• Exercise instructions:
Reproduce all of the records below word for word, omitting the pictures from your copy.

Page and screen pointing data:
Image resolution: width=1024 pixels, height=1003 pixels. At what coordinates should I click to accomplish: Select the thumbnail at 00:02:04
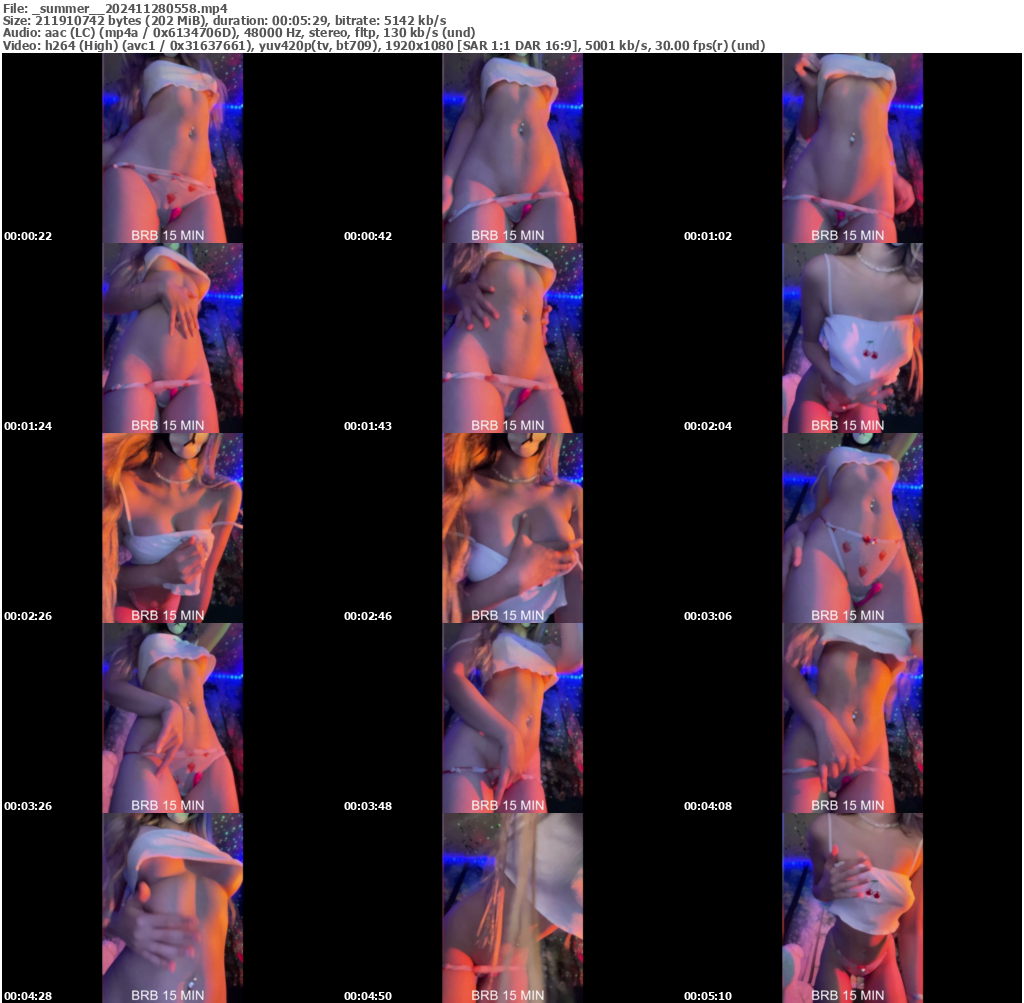point(852,338)
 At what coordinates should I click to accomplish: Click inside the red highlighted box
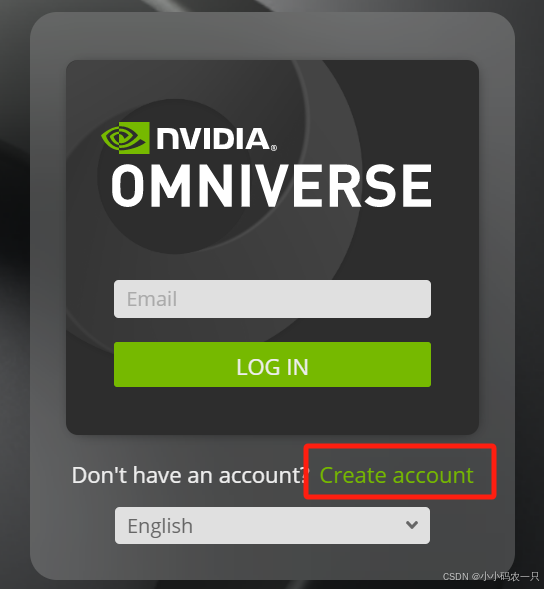click(400, 471)
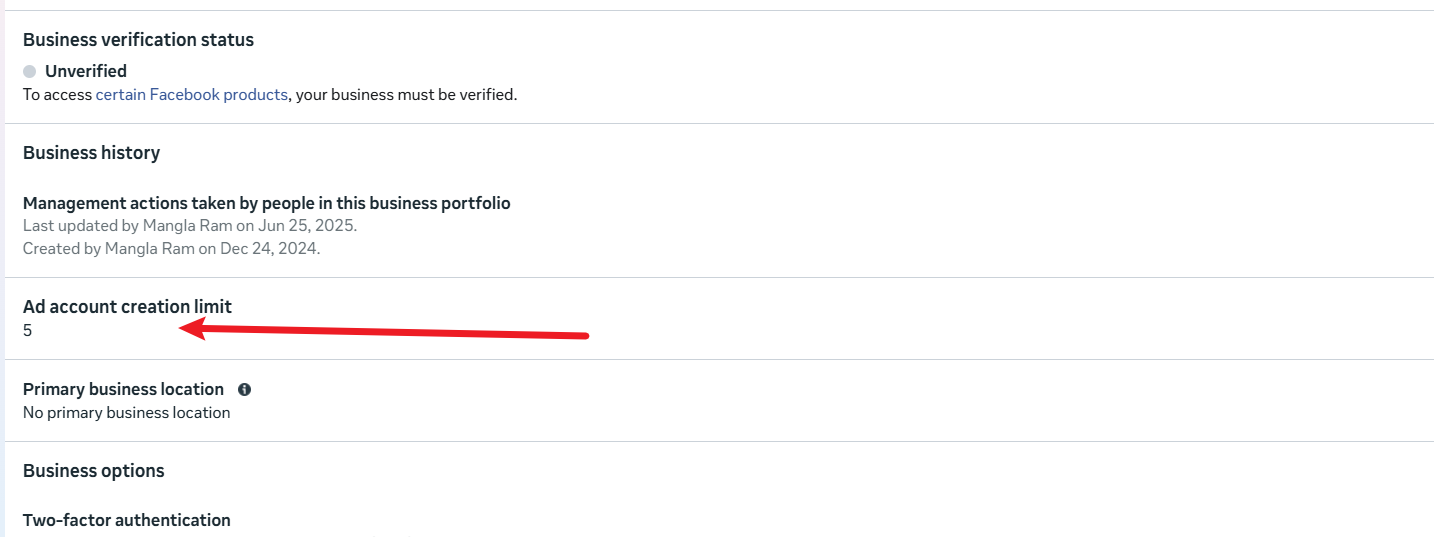Click the 'No primary business location' text

[x=126, y=412]
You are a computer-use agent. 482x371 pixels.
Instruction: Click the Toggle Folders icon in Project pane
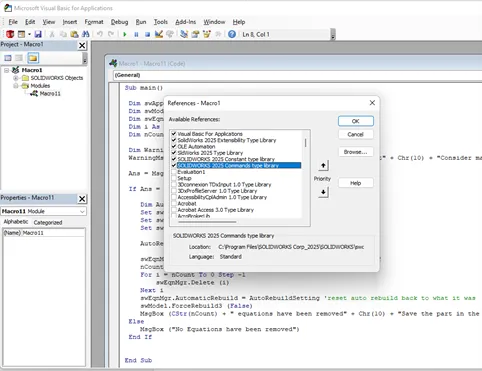click(33, 58)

• Written answer:
Image resolution: width=1024 pixels, height=1003 pixels. At what coordinates should I click to accomplish: Select the thumbnail at 00:02:04
point(852,338)
 At what coordinates should I click to accomplish: Click inside the red highlighted box
click(400, 471)
Click the 'No primary business location' text

[x=126, y=412]
You are a computer-use agent. 482x371 pixels.
Instruction: Click the Toggle Folders icon in Project pane
click(33, 58)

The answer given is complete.